Sea como sea, el hecho es que este exquisito producto, a medio camino entre la pasta de café y el pastel, alcanza en el obrador de Torreblanca una calidad inigualable: ni demasiado seco ni demasiado blando, ni poco dulce ni empalagoso. Una maravilla que se debe probar aunque, como en todo, una vez hecho el ensayo se pueda llegar a la conclusión de que se prefiere otro producto de entre los que ofrece la repostería.

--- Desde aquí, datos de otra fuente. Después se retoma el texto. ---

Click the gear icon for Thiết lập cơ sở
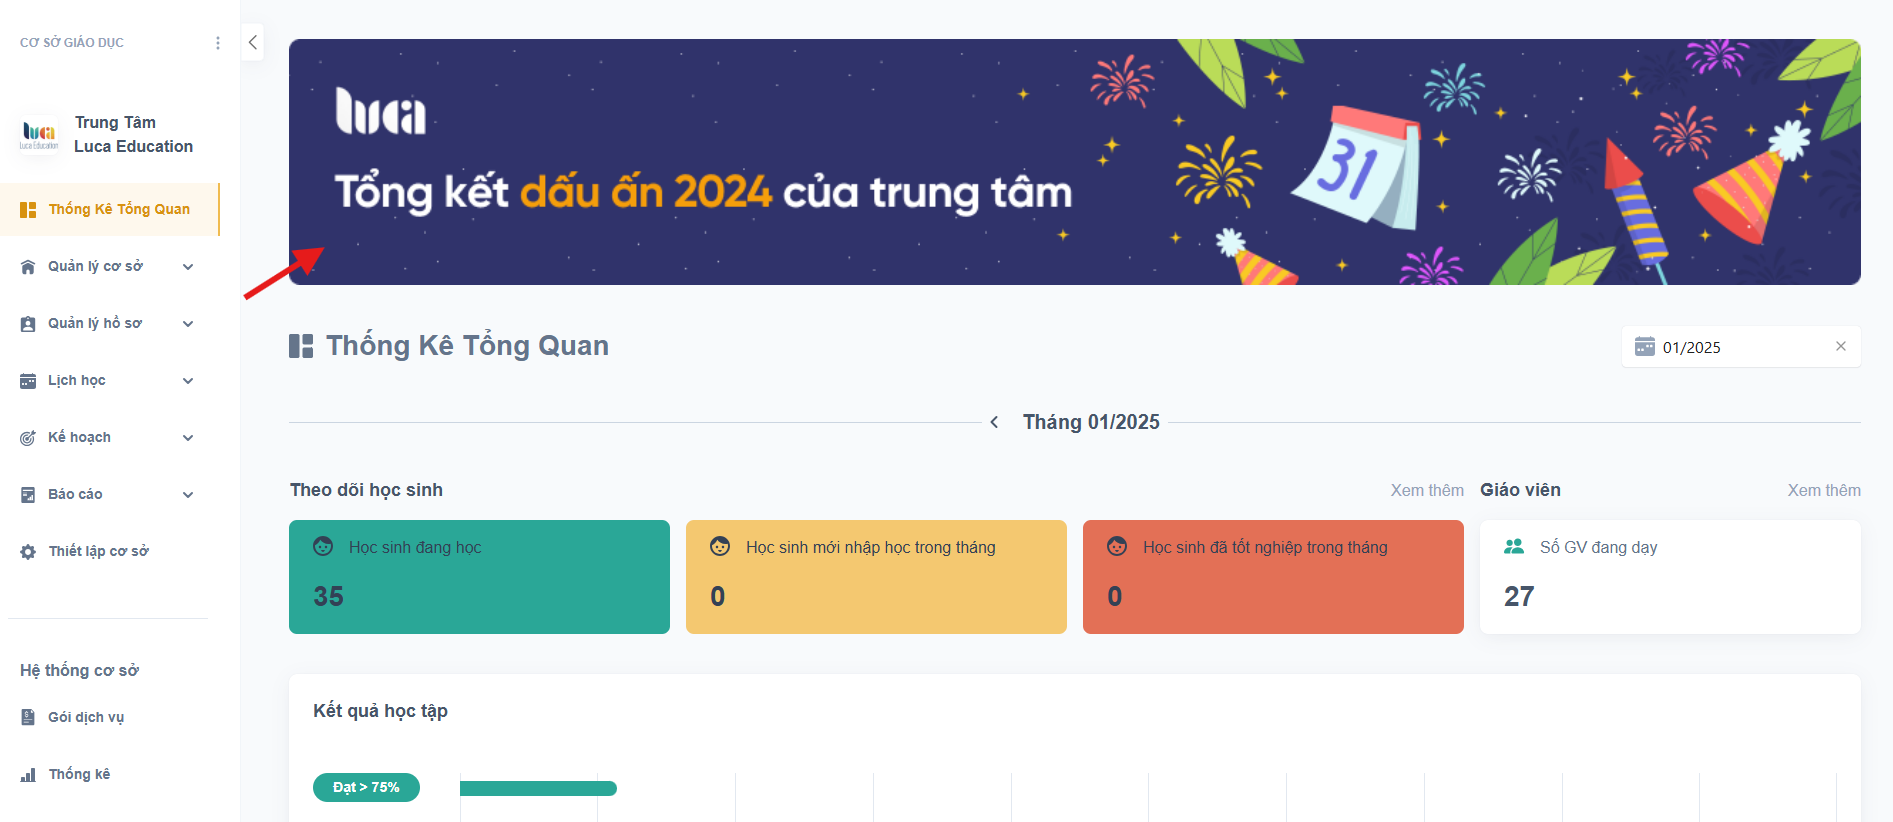Viewport: 1893px width, 822px height. pyautogui.click(x=28, y=552)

Como por ejemplo, el panettone, que alcanza en sus manos una calidad muy difícil no ya de superar sino tan siquiera de igualar. De hecho más de uno lo intenta en la carta de postres de sus restaurantes con un resultado que se queda a años luz del de Torreblanca. Jamás he entendido cómo se consigue su sabor típico que sólo se parece a sí mismo, a pesar de que en las páginas italianas de internet hay explicaciones para dar y tomar. Pero este Pan de Toni, el mozo de cocina de la corte de Ludovico Il Moro, que según la leyenda lo inventó, es, si es de calidad, algo también único: esponjoso, sabroso y nada empalagoso. En suma, otra maravilla.
Si a estos dos productos estrellas, para mí, se suma el resto de las maravillas de esta tienda de la calle Conde Salvatierra, uno no puede sino aplaudir la iniciativa de instalarse en Valencia tras los poco afortunados pasos anteriores en unos grandes almacenes y en la tienda del que fuera un profesional cocinero hasta que se cansó de ofrecer calidad a buen precio. Porque si pasteles y tartas son excelentes, las trufas o el croissant son excelsos. Inigualables me atrevo a afirmar.
Lástima que todo ello vaya acompañado de un servicio impresentable impropio de la calidad de lo que se vende. No puede ser mala suerte que en todas las ocasiones en que he visitado la pastelería haya tenido que esperar a que las dependientas acabaran o la conversación entre ellas o que finalizara uno de ellas la llamada del teléfono (sobre temas personales de los que fuimos informados todos los presentes).
Eso cuando no tuvimos que esperar varios minutos a que finalizara la explicación a ambas de los errores cometidos en el tiquetado ( i existe el palabro) a lo largo de lo que se llevaba de mañana por parte de la que parecía la encargada. Una dinámica ejecutiva que como tenía prisa le importó un comino que fueran cinco los pacientes esperantes. Eso, al margen de que el buenos días es sustituido de forma mecánica por el ofrecimiento del pastel en oferta al precio de dos euros. Como no pudo reprimirse la estadounidense que me acompañaba, "How cheap!!".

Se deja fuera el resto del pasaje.